> **Document segment**
+++

One of the pain points that really annoyed one of my colleagues is that “big code” usually becomes non-standardised code; that becomes a big issue when a “service organisation” is supporting multiple clients (consulting company, managed services, Operations, or cloud centre of excellence).

Modularisation

The idea of modularisation is that commonly written code is written once as a module. That module is then referred to by other code whenever the functions of the module are required. This is nothing new – the concept of an “include” or “DLL” is very old in the computing world.

For example, I can create a Bicep/ARM/Terraform module for an Azure App Service. My module can deploy an App Service the way that I believe is correct for my “clients” and colleagues. It might even build some governance in, such as a naming standard, by automating the naming of the new resource based on some agreed naming pattern. Any customisations for the resource will be passed in as parameters, and any required values for inter-module dependencies can be passed out as outputs.

Quickly I can build out a library of modules, each deploying different resource types – now I have a module library. All I need now is code to call the modules, model dependencies, pass in parameters, and take outputs from one module and pass them in as parameters to others.

The Benefits

Quickly, the benefits appear:

  • You write less code because the code is written once and you reuse it.
  • Code is standardised. You can go from one workload to another, or one client to another, and you know how the code works.
  • Governance is built into the code. Things like naming standards are taken out of the hands of the human and written as code.
  • You have the potential to tap into new Azure features such as Template Specs.
  • Smaller code is easier to troubleshoot.
  • Breaking your code into smaller modules makes collaboration easier.

The Issues

Most of the issues are related to the fact that you have now built a software product that must be versioned and maintained. Few of us outside the development world have the know-how to do this. And quite frankly, the work is time-consuming and detracts from the work that we should be doing.

  • No matter how well you write a module, it will always require updates. There is always a new feature or a previously unknown use case that requires new code in the module.
  • New code means new versions. No matter how well you plan, new versions will change how parameters are used and will introduce breaking changes with some or all previous usage of the module.
  • Trying to create a one-size-fits-all module is hard. Azure App Services are a perfect example because there are dozens if not hundreds of different configuration options. Your code will become long.
  • The code length is compounded by code complexity. Many values require some sort of input, such as NULL. Quickly you will have if-then-elses all over your code.
  • You will have to create a code release and versioning system that must be maintained. These are skills that Ops people typically do not have.
  • Changes to code will now be slowed down. If a project needs a previously unwritten module/feature, the new code cannot be used until it goes through the software release mechanism. Now you have lost one of the key features of The Cloud: agility.

So What Is Right?

The answer is, I do not know. I know that “big code” without some optimisation is not the way forward. I think the type of micro-modularisation (one module per resource type) that we normally think of when “IaC Modules” is mentioned doesn’t work either.

+++

> **Given request 1**
Say whether each statement below agrees with the passage on IaC modules. Answer yes or no, quoting the deciding words of the passage. (a) The author holds that micro-modularisation, with one module per resource type, works well. (b) Customisations for a resource are passed into a module as parameters. (c) Ops people typically have the skills needed for a code release and versioning system.
> **Given request 2**
Please carry on the passage on IaC modules, starting right after its final sentence.

+++

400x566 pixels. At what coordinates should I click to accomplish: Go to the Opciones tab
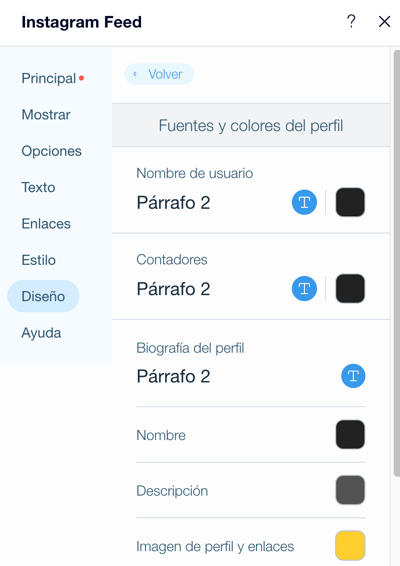[52, 151]
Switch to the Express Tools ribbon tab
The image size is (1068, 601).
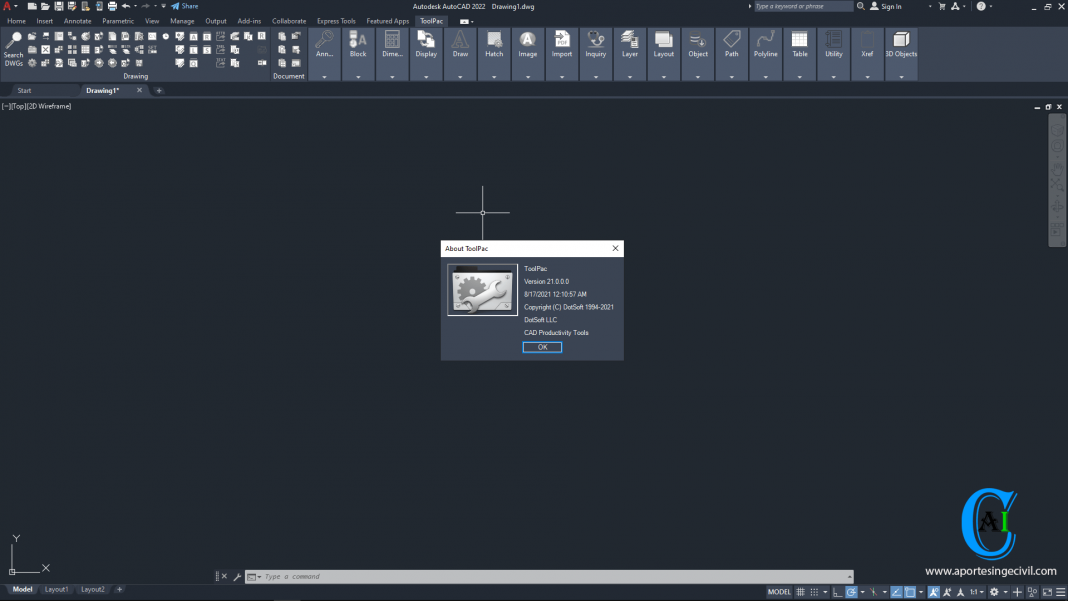point(335,20)
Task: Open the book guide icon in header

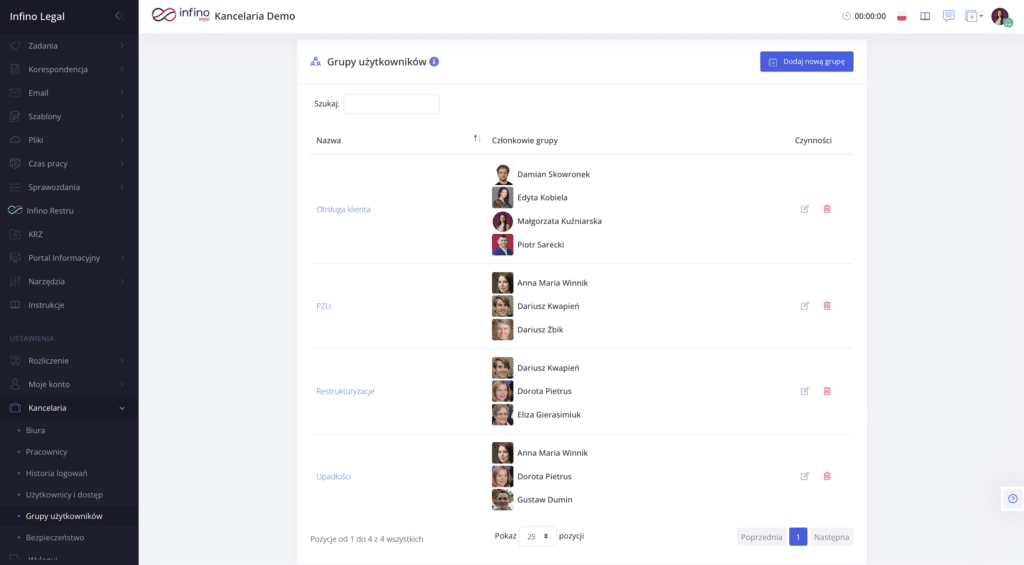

+++

> **Output 1**
(a) No: "I think the type of micro-modularisation (one module per resource type) that we normally think of when “IaC Modules” is mentioned doesn’t work either."
(b) Yes: "Any customisations for the resource will be passed in as parameters"
(c) No: "These are skills that Ops people typically do not have."

> **Output 2**
One of the reasons that I’ve been working on and writing about Bicep/Azure Firewall/DevSecOps recently is to experiment with things such as the concept of modularisation. I am starting to think that, yes, the modularisation concept is what we need, but how we have implemented the module is wrong.

My biggest concern with the micro-module approach is that it actually slowed me down. I ended up spending more time trying to get the modules to run cleanly than I would have if I’d just written the code myself.

Maybe the module should be a smaller piece of code, but it shouldn’t be a read-only piece of code. Maybe it should be an example that I can take and modify to my own requirements. That’s the approach that I have used in my DevSecOps project. My Bicep code is written into smaller files, each handling a subset of the tasks. That code could easily be shared in a reference library by a “cloud centre of excellence” and a “standard workload” repo could be made available as a starting point for new projects.

Please share below if you have any thoughts on the matter.

Azure Firewall DevSecOps in Azure DevOps

In this post, I will share the details for granting the least-privilege permissions to GitHub action/DevOps pipeline service principals for a DevSecOps continuous deployment of Azure Firewall.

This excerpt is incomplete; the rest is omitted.